Honeysuckle Is Aggressive Also
Also in this bed are Bush Honeysuckle, not the vines. Ohio is an area where this tree is taking over forests and yards if left on its own. I will be cutting this down and also treating the stump with a herbicide to kill the roots. It may take years of repeatedly cutting and treating, but this Bush Honeysuckle takes over if not kept under control.
It does have pretty red berries that the birds eat, but the berries of this tree are not as good for the birds as those berries on the native honeysuckle. See a full explanation in this article. https://ecosystems.psu.edu/research/centers/private-forests/news/invasive-species-highlight-bush-honeysuckles-not-for-the-birds.
Removing Invasive Wintercreeper Is Hard Work!
My method for removing the wintercreeper and vinca is not easy. It takes a lot of work and I am doing it in stages. First of all, it has to be pulled out by its roots. No getting around that. It had to be done. Best done after some rainfall because you need to reach the roots and pull up as much as possible to prevent regrowth.
Sometimes these roots are so deep and buried well, they just don’t pull up. We have “group raked” in bundles and sometimes that works to get a whole sheet of it at once. But mostly, we have found we need to pull as much as we can, and then use large loppers to cut the stubborn ones.
We spread mulch over the cleaned bed, and since I luckily have no other flowers or plants in those areas, I will pull each little sprout is it rears it head in the mulch (or spritz it with some glyphosate or straight vinegar). Once I feel that most of my wintercreeper is gone, I will be ready to plant next spring.
What About That Poison Ivy?
As shown in earlier videos, I do have a problem with Poison Ivy in some parts of my beds and I am slowly getting a hand on control and eliminating that. It is still there and attachments are still visible on my brick walls. Not sure how to get rid of those but probably full face mask, gloves, tube socks and glyphosate comes into play here.
I understand that even the dead vines and leaves and these root suckers attached to the wall will still be full of the urushiol which will cause the rash and itchiness. If I feel like I have been exposed, and in this cleaning of beds I have no way of knowing, I will always discard my gloves when finished, wash hands in cold soapy water with Dawn detergent, rub alcohol on my hands and forearms and ankles if they were at all exposed. Treatment with Tecnu (#affiliatelink) is a good choice too.

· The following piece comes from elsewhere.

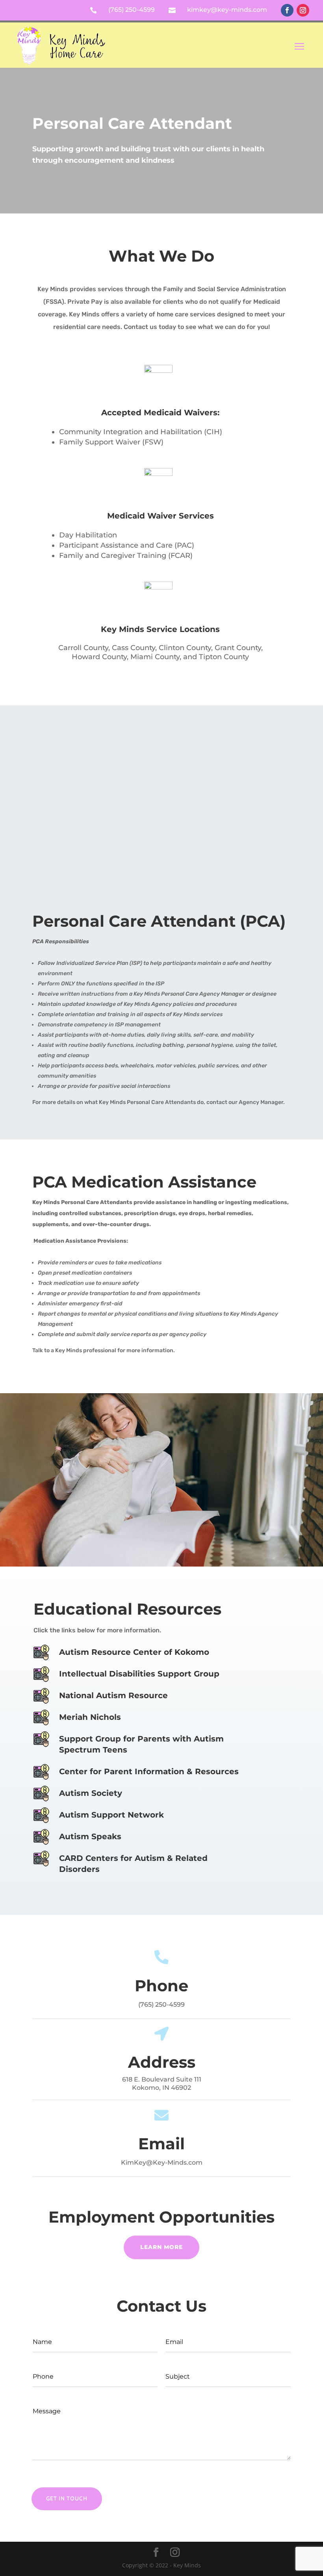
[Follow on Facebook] (287, 10)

My Flower Beds Are Looking Good!
By next spring, I should be ready to get flowers planted in these beds so that they will truly be a “flower bed” again. Meanwhile all my hypertufa troughs will occupy these spaces and hopefully grow well over this winter period coming.
It will be fun planning over the winter what plants I will put in the beds. So far, I only have some heuchera that I bought from my old house over here. It is doing well. But I need more perennials to join them.
Looking forward to browsing all the catalogues and garden blogs to get lots of ideas about what to plant!